Supplied data =>
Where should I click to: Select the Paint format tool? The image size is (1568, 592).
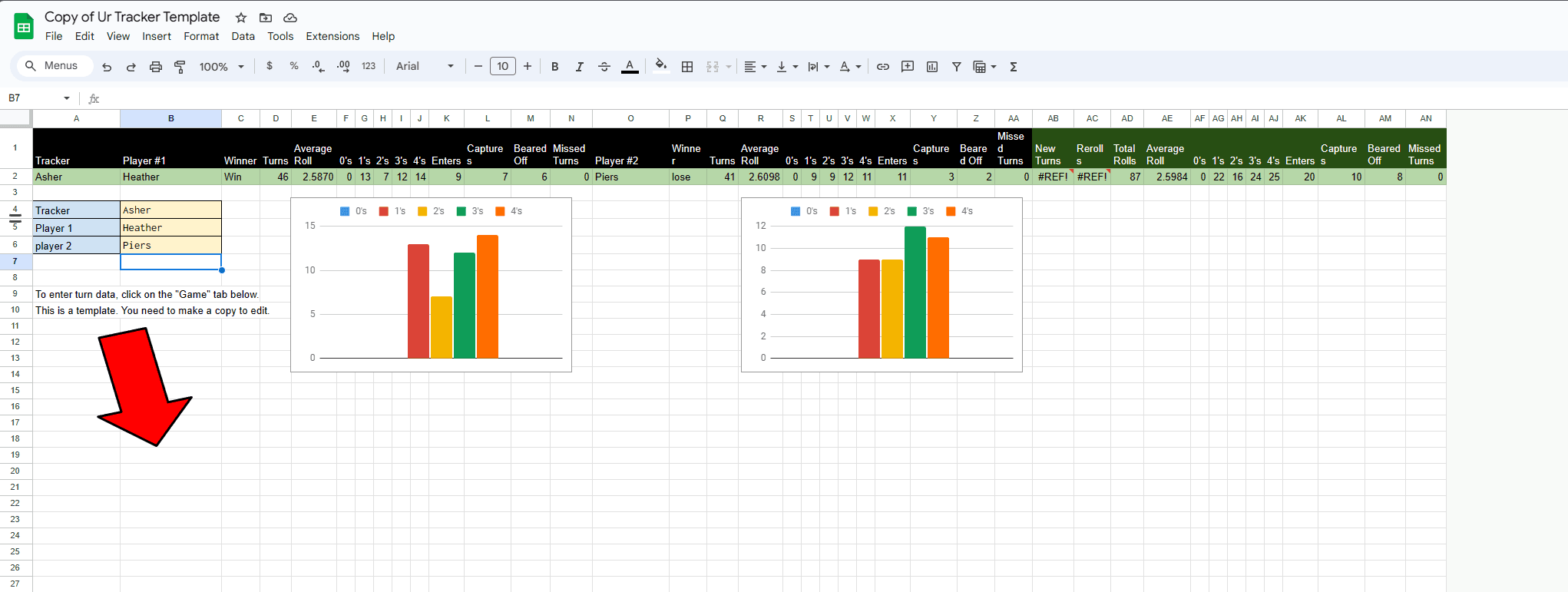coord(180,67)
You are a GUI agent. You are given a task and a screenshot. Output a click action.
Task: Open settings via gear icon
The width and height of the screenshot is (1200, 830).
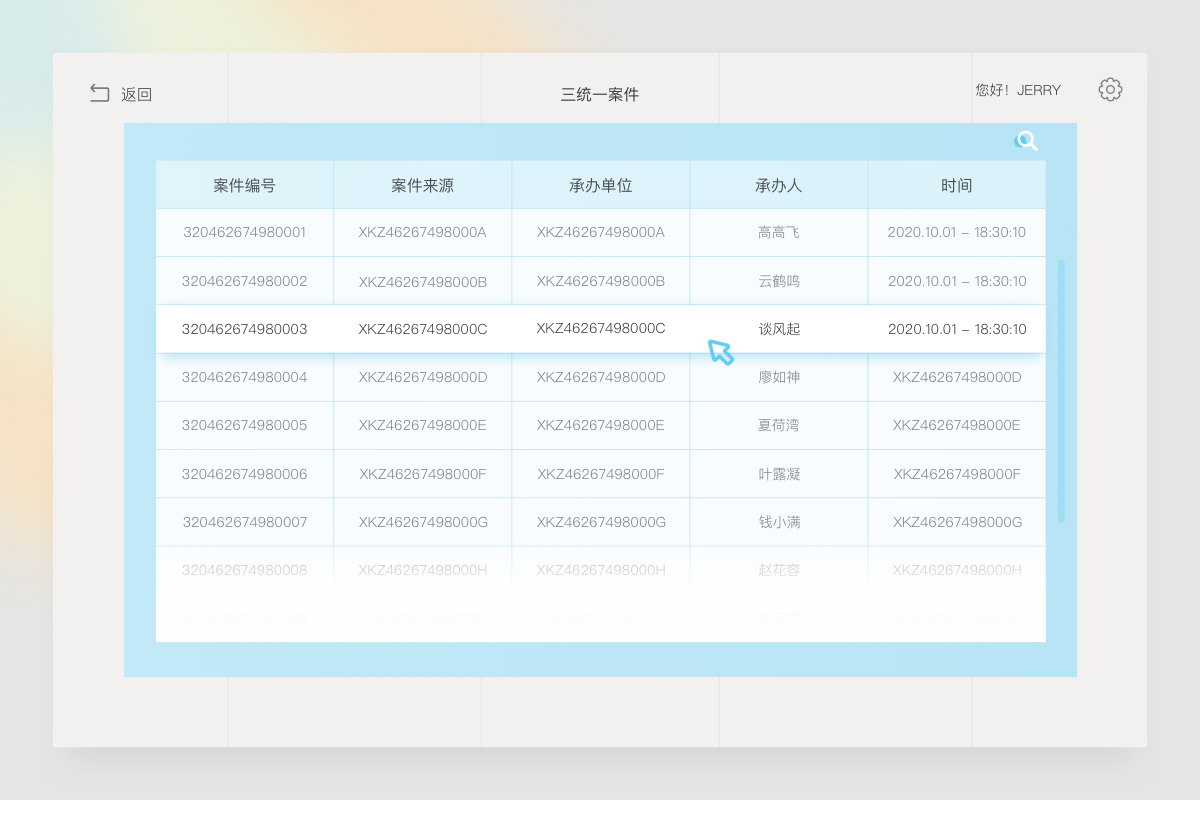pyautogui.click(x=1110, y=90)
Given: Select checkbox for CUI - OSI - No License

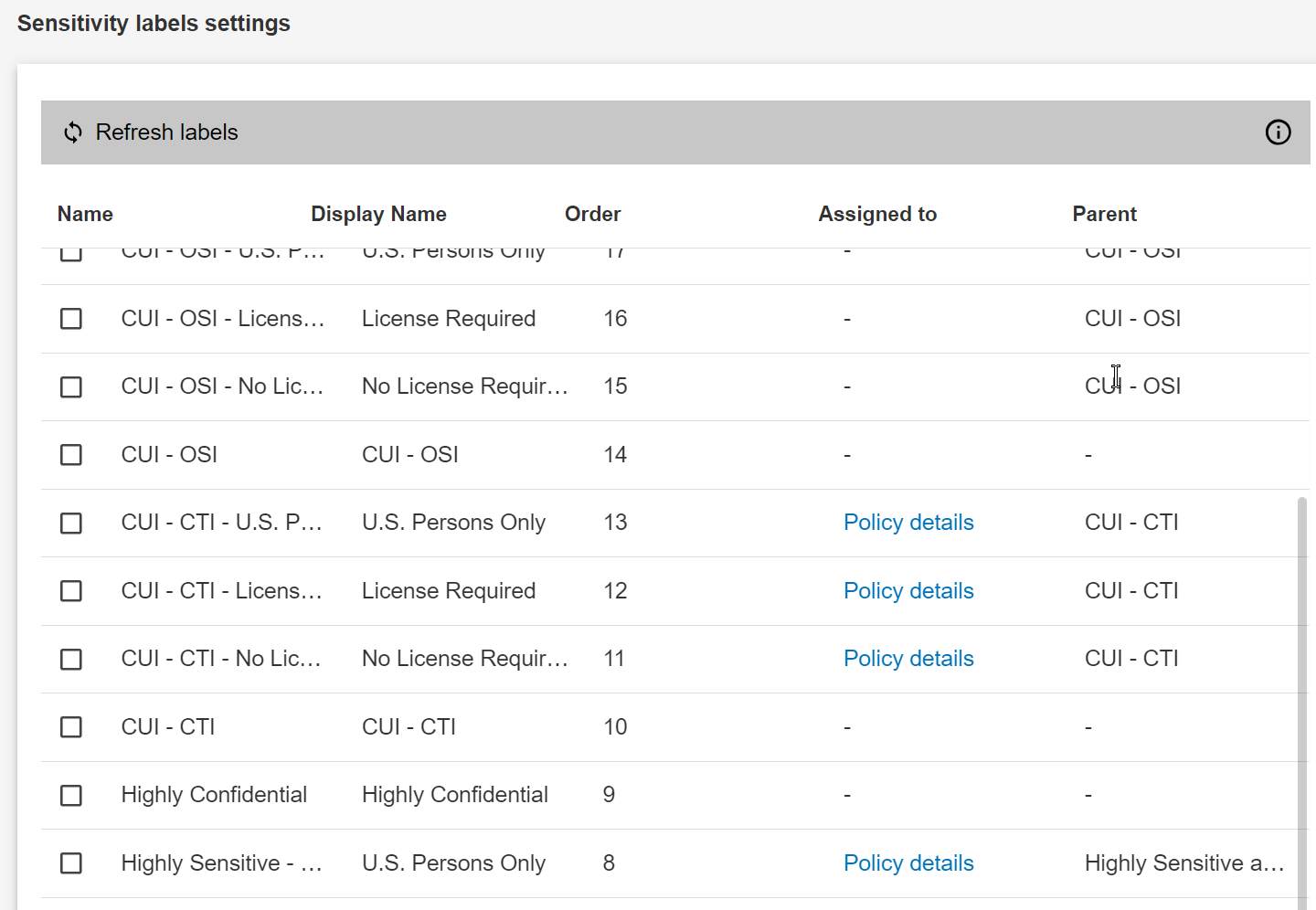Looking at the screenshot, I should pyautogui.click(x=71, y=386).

The problem => Everything from the line containing "The width and" to the last line of the records above should be reproduced exactly, except the pictures.

Written answer =>
The width and height of the screenshot is (1200, 830).
pyautogui.click(x=1110, y=90)
Given: Select checkbox for CUI - OSI - No License

Looking at the screenshot, I should pyautogui.click(x=71, y=386).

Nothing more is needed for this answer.